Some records
▬▬▬

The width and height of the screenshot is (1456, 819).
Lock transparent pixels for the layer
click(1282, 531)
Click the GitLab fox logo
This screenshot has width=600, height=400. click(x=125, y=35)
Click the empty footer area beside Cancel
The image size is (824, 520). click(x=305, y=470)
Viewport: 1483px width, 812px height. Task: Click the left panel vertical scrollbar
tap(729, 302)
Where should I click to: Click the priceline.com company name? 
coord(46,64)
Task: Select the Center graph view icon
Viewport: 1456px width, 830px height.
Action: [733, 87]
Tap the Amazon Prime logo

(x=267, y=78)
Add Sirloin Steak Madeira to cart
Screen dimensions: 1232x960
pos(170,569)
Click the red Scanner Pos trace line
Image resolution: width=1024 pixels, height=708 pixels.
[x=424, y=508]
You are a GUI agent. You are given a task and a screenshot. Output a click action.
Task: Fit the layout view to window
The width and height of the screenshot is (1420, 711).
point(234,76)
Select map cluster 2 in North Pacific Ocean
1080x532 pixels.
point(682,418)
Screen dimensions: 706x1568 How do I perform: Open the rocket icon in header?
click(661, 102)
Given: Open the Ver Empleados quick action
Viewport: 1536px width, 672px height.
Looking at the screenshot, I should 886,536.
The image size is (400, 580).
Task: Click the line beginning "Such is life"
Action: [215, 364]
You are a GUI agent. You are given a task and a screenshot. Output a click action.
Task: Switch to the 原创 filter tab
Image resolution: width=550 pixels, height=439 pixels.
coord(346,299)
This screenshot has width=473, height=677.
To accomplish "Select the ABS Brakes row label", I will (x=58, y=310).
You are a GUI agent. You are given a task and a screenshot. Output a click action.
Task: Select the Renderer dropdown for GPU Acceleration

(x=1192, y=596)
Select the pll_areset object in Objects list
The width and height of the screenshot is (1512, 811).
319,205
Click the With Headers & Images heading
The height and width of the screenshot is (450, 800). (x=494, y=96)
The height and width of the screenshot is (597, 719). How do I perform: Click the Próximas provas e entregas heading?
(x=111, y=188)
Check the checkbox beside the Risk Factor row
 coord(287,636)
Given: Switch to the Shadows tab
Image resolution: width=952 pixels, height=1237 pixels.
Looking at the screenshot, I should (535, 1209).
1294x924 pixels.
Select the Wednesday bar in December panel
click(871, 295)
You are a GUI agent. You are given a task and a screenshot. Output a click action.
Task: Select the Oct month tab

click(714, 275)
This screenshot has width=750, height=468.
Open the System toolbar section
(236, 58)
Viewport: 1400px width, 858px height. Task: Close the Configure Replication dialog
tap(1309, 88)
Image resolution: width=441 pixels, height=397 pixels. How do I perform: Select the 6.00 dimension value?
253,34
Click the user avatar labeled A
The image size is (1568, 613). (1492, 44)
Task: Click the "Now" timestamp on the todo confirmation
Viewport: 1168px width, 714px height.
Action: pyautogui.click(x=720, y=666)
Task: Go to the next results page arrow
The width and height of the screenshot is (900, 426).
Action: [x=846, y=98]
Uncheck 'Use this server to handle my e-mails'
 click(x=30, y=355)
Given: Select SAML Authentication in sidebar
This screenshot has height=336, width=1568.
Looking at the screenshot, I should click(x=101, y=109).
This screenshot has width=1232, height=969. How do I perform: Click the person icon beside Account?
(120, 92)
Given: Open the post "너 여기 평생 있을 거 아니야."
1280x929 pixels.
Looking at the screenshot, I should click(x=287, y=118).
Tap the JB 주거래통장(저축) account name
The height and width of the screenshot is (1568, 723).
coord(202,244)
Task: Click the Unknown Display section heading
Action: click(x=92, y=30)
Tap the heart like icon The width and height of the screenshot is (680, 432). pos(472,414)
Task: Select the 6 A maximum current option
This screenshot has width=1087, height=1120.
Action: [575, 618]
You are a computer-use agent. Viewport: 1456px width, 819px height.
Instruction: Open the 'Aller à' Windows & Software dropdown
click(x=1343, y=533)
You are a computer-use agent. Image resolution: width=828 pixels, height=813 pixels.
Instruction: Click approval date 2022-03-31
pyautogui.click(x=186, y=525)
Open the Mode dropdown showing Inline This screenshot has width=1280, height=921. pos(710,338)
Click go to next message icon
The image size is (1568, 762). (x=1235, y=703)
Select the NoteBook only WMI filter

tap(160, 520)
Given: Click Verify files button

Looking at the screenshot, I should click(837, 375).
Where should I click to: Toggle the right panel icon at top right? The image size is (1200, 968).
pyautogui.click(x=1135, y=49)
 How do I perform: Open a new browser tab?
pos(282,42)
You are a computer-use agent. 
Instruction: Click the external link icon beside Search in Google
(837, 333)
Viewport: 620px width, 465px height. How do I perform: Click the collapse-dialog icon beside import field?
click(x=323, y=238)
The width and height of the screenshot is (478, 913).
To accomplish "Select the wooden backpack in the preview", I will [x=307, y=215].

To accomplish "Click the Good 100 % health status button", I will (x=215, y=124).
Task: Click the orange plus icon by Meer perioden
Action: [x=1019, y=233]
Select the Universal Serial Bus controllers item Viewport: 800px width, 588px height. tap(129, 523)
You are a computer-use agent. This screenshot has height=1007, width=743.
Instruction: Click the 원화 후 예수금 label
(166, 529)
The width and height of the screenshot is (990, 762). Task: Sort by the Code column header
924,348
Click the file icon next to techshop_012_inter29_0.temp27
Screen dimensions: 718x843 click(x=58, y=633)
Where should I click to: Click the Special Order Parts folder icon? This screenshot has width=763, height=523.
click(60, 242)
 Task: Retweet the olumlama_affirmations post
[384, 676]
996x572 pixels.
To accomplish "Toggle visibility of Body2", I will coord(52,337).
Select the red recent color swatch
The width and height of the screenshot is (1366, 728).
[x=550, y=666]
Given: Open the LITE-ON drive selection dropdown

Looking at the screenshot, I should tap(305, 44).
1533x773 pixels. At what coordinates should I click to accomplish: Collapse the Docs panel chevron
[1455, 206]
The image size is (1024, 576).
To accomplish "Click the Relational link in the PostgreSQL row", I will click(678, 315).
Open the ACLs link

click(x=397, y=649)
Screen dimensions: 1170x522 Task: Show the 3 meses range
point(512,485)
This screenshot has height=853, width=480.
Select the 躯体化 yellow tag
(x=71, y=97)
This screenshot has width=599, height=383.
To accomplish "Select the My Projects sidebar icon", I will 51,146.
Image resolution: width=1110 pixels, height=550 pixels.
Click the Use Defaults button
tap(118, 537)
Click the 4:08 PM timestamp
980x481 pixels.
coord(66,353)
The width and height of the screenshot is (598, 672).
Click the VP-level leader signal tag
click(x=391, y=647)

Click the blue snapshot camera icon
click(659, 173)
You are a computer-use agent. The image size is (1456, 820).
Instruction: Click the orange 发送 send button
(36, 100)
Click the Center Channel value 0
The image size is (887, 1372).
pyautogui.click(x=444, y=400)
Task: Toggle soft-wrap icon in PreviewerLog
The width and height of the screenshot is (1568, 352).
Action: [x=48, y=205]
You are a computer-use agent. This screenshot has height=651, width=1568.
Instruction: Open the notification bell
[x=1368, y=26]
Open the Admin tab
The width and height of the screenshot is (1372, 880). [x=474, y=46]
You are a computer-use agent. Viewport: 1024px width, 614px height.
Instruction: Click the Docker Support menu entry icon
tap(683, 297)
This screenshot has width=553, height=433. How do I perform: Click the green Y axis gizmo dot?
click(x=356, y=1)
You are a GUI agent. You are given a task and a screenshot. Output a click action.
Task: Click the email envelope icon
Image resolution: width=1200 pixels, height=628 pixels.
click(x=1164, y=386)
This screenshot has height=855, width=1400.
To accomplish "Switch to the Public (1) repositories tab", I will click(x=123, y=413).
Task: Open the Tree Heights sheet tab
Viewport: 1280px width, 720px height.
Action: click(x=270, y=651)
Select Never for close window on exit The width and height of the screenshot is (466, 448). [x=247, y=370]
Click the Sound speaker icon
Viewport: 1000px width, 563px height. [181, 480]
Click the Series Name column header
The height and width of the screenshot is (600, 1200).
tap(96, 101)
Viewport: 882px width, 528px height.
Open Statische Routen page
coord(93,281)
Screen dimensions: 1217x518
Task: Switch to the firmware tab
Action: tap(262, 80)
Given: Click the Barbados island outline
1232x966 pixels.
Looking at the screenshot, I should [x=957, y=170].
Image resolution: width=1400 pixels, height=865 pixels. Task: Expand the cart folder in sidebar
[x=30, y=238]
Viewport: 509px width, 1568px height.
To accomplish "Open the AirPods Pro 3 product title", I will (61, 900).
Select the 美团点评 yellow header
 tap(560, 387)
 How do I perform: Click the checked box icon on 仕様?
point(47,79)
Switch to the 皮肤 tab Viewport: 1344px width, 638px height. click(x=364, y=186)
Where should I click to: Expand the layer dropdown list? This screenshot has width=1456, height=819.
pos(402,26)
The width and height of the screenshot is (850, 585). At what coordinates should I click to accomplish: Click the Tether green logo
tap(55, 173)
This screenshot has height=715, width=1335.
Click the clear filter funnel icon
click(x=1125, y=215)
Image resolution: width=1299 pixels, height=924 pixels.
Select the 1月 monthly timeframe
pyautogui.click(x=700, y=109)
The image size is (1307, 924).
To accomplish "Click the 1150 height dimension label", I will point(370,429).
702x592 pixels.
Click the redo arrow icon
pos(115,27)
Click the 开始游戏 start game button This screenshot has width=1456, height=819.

▬▬▬

**Written exercise**
Copy the records above word for word, starting at the line containing "This screenshot has height=855, width=1400." and ending at the line containing "tap(96, 101)".

**Task result**
This screenshot has height=855, width=1400.
To accomplish "Switch to the Public (1) repositories tab", I will click(x=123, y=413).
Task: Open the Tree Heights sheet tab
Viewport: 1280px width, 720px height.
Action: click(x=270, y=651)
Select Never for close window on exit The width and height of the screenshot is (466, 448). [x=247, y=370]
Click the Sound speaker icon
Viewport: 1000px width, 563px height. [181, 480]
Click the Series Name column header
The height and width of the screenshot is (600, 1200).
tap(96, 101)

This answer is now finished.